# X-Trail towed - no drive and electrical issues



## slowrvr (Sep 9, 2016)

I thought I should start a separate thread rather than hijacking my post about alternators ( http://www.nissanforums.com/x-trail/261370-alternator-same-altima.html ).

On the way home this morning the car lost power/drive while in slow moving traffic on the 417 in Ottawa. We just got a bunch of snow and I was in 4wd earlier, in case that may matter later on. Anyway, the car seemed to lose power but then as I reved the engine, there seemed to be no drive, like I was in neutral. I pulled over to the side and shifted into neutral and back. It kind of lurched into gear and then out. I can't remember if it stalled or not, but I tried restarting and it cranked a little but nothing. Shortly after my hazad lights stopped working. I turned off the key and lights, and then they worked until the towtruck arrived. I tried starting again at home and it would not even crank. Tested the battery and it is reading 11.67v.

It seems like too much of a coincidence that this would all happen at once, so I'm confused. Hoping an electrical issue could have caused a problem with the centre diff, although I can't see how it would have lost all drive.

The battery is a Nissan Canada battery, so probably the original. As an aside, any recommendations on a replacement? Browsing Canadian Tire website at the moment.

Something else I just remembered, as I was coasting over to the shoulder, the ABS light came on.

Not sure where to start.


----------



## X-hale (Apr 17, 2017)

I've had good luck with their Eliminator batteries. Good warranty too, especially the extended warranty if they still offer it for $10.

With an electrical failure often all or most of the idiot lights will light up like a Christmas tree. Good timing for that I must say.


----------



## slowrvr (Sep 9, 2016)

Just got back from the store with a new battery. Car fired right up and no problems with drive, however the system is only running at 11.9 or so volts. So could be that Mike's issue was two-fold and when he first swapped his alternator it didn't fix all the issues. So I think a new alternator is probably required. Mike, do you remember the other issue you had at the time? Was it just dirty connectors?

The clutch on mine definitely failed, and so Mike's old alternator worked for two weeks. The only thing that's throwing me off is there was a howling/whining noise with both the old one until it failed and the battery light came on, and this one.

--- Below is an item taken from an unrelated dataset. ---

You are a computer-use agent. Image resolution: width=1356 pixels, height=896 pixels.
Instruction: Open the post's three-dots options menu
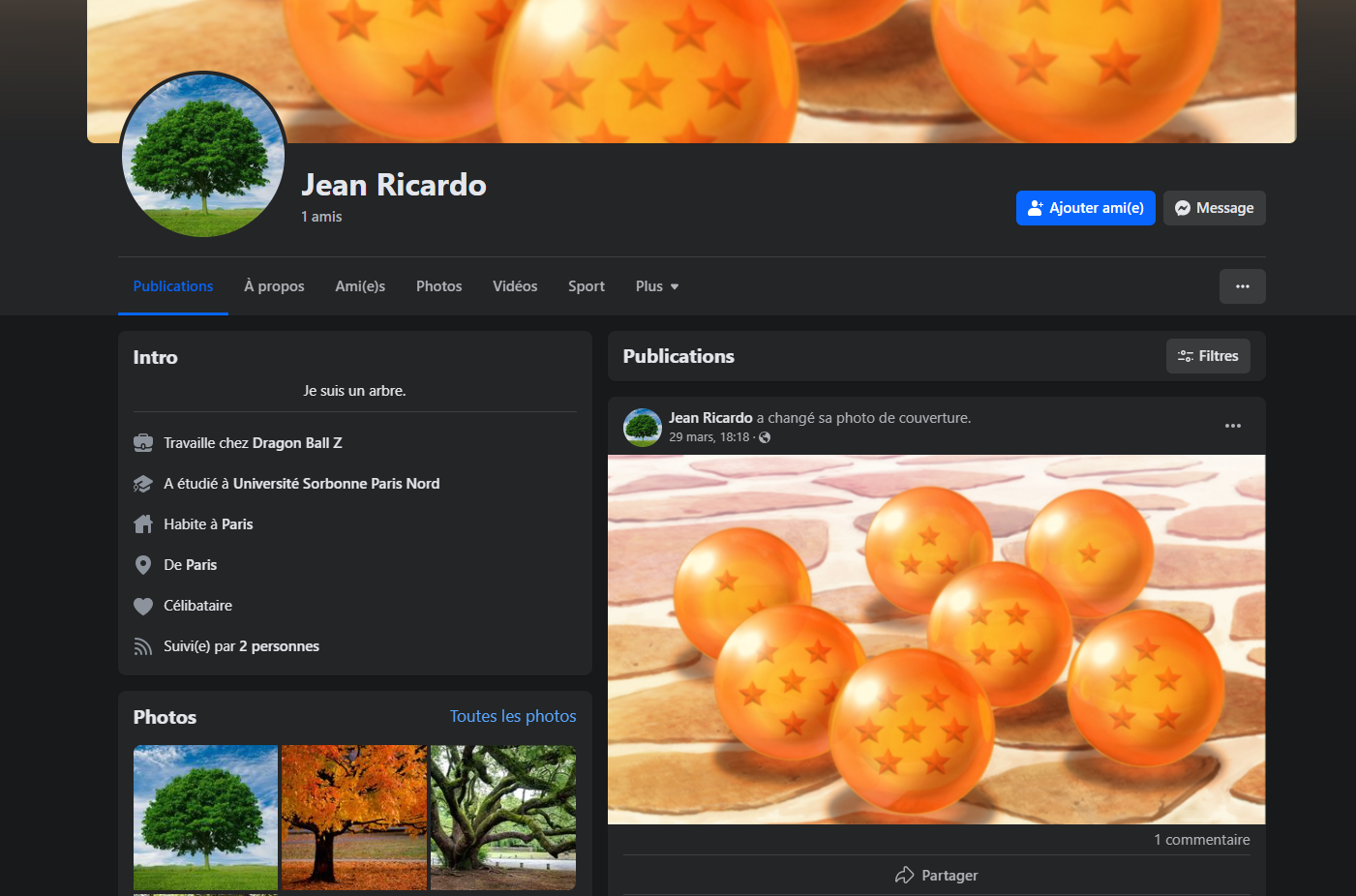tap(1232, 426)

Quick update: I'm an idiot and was using the battery load test setting on the multi meter. Cleared the cobwebs and the battery is reading 12.43 volts. Still very low. Same reading from the alternator. I did notice the alternator is hot to touch. I could only touch it for 3-5 seconds before it was uncomfortable. And this was after running maybe a minute in an unheated garage. This does not seem normal to me.


----------



## slowrvr (Sep 9, 2016)

Well surprise surprise, Canadian Tire has shown their complete lack of competence yet again. Despite what I was told over the phone two weeks ago, when I went in today, I'm told the only alternator available is $360+ tax and a $100+ tax core charge.


----------



## slowrvr (Sep 9, 2016)

Partsource has one for a 2008 Rogue for 260+ tax. Debating getting that tonight, or calling around to more places in the morning. Wonder what the dealer price is?


----------



## X-hale (Apr 17, 2017)

Try calling Cote auto parts on St. Joseph in Hull. I've gotten some good deals from them.
Also if you have a battery charger, try charging your new battery all night. Sometimes they are not fully charged when sold.


----------



## MikeHJ (Mar 7, 2017)

I am so sorry to hear this.

That is exactly what happened to me.

The car revving, but not moving beyond a crawl, means it is limp mode......a fail safe so you don't trash the transmission.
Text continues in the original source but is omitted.